Secondo WhatsApp, Paragon Solutions ha sfruttato un metodo chiamato “vettore”, che consente l’accesso illecito alle reti informatiche. In particolare, l’azienda avrebbe inviato file PDF dannosi attraverso gruppi di chat per infettare i dispositivi. Grazie alla collaborazione con Citizen Lab, WhatsApp è riuscita a individuare e fermare l’attacco, interrompendo l’accesso del malware. Tra le vittime identificate c’è anche Francesco Cancellato, direttore di Fanpage.it, che ha ricevuto una notifica diretta dall’applicazione.
Paragon Solutions è un’azienda difficile da tracciare: non ha un sito web ufficiale, e il suo profilo su LinkedIn non porta a fonti verificabili. La sua attività è venuta alla luce dopo l’acquisizione da parte di AE Industrial Partners, un fondo di private equity statunitense, che ha valutato l’azienda 500 milioni di dollari. Paragon si presenta come una startup che sviluppa strumenti “etici” per combattere minacce informatiche, ma viene spesso paragonata a NSO Group, la società israeliana dietro lo spyware Pegasus, noto per il suo uso controverso.
Il software spyware creato da Paragon, denominato “Graphite”, permette a chi lo utilizza di accedere in remoto a smartphone e raccogliere dati sensibili, anche da app di messaggistica crittografate come WhatsApp e Signal. Una volta infettato il dispositivo, l’operatore dello spyware può leggere messaggi, raccogliere informazioni private e prendere il controllo totale del telefono. Tra le vittime di questo attacco ci sono anche figure come Luca Casarini, fondatore dell’ONG Mediterranea Saving Humans, che ha sollevato preoccupazioni sulle implicazioni di tale sorveglianza.
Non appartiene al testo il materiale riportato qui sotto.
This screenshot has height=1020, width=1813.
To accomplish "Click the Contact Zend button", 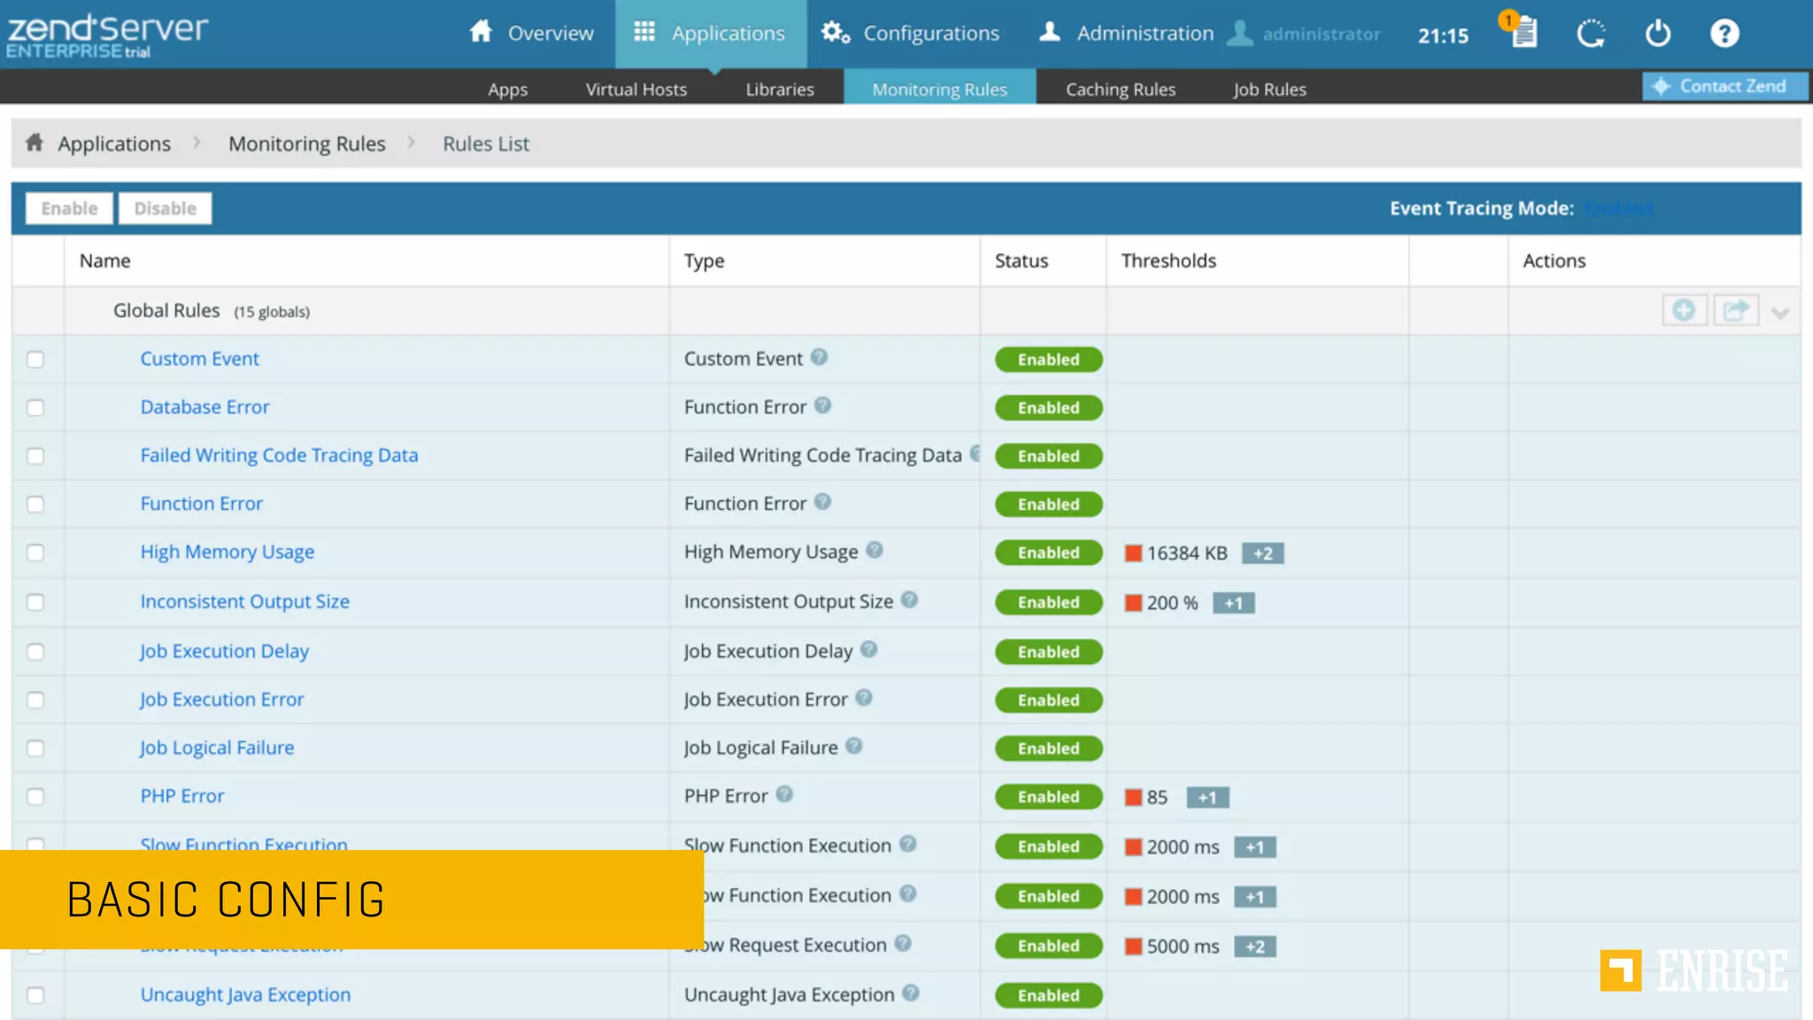I will pyautogui.click(x=1723, y=86).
L’incidente ha sollevato seri interrogativi sull’uso della tecnologia per scopi di sorveglianza, sollevando preoccupazioni su possibili abusi da parte di governi e agenzie di intelligence. Le pratiche di Paragon Solutions sembrano ricordare quelle di NSO Group, che è stato accusato di aver contribuito all’installazione di Pegasus attraverso vulnerabilità di WhatsApp. Dopo lo scandalo Pegasus, l’Unione Europea ha adottato la Media Freedom Act, una legge che vieta l’uso di spyware contro i giornalisti, cercando di tutelare la libertà di stampa.
In Italia, l’agenzia di cybersicurezza nazionale ha già avviato un’indagine, mentre WhatsApp ha interrotto il contratto con Paragon e sospeso l’attività del malware. Nonostante Paragon abbia dichiarato di impegnarsi a non coinvolgere giornalisti e attivisti nei suoi programmi di sorveglianza, le prove suggeriscono un uso scorretto di Graphite, alimentando timori riguardo alla privacy e alla libertà di espressione. La questione ora ha implicazioni internazionali, con alcuni paesi accusati di aver utilizzato questi software per raccogliere informazioni sensibili su attivisti e oppositori politici.
In un mondo sempre più digitalizzato, il confine tra protezione della sicurezza nazionale e violazione della privacy diventa sempre più sfumato. Gli sviluppi legati a Paragon Solutions mettono in luce l’urgenza di una regolamentazione più rigorosa e di maggiore trasparenza nel mercato della sorveglianza digitale, affinché la protezione dei diritti civili possa essere bilanciata con la necessità di fronteggiare le minacce informatiche.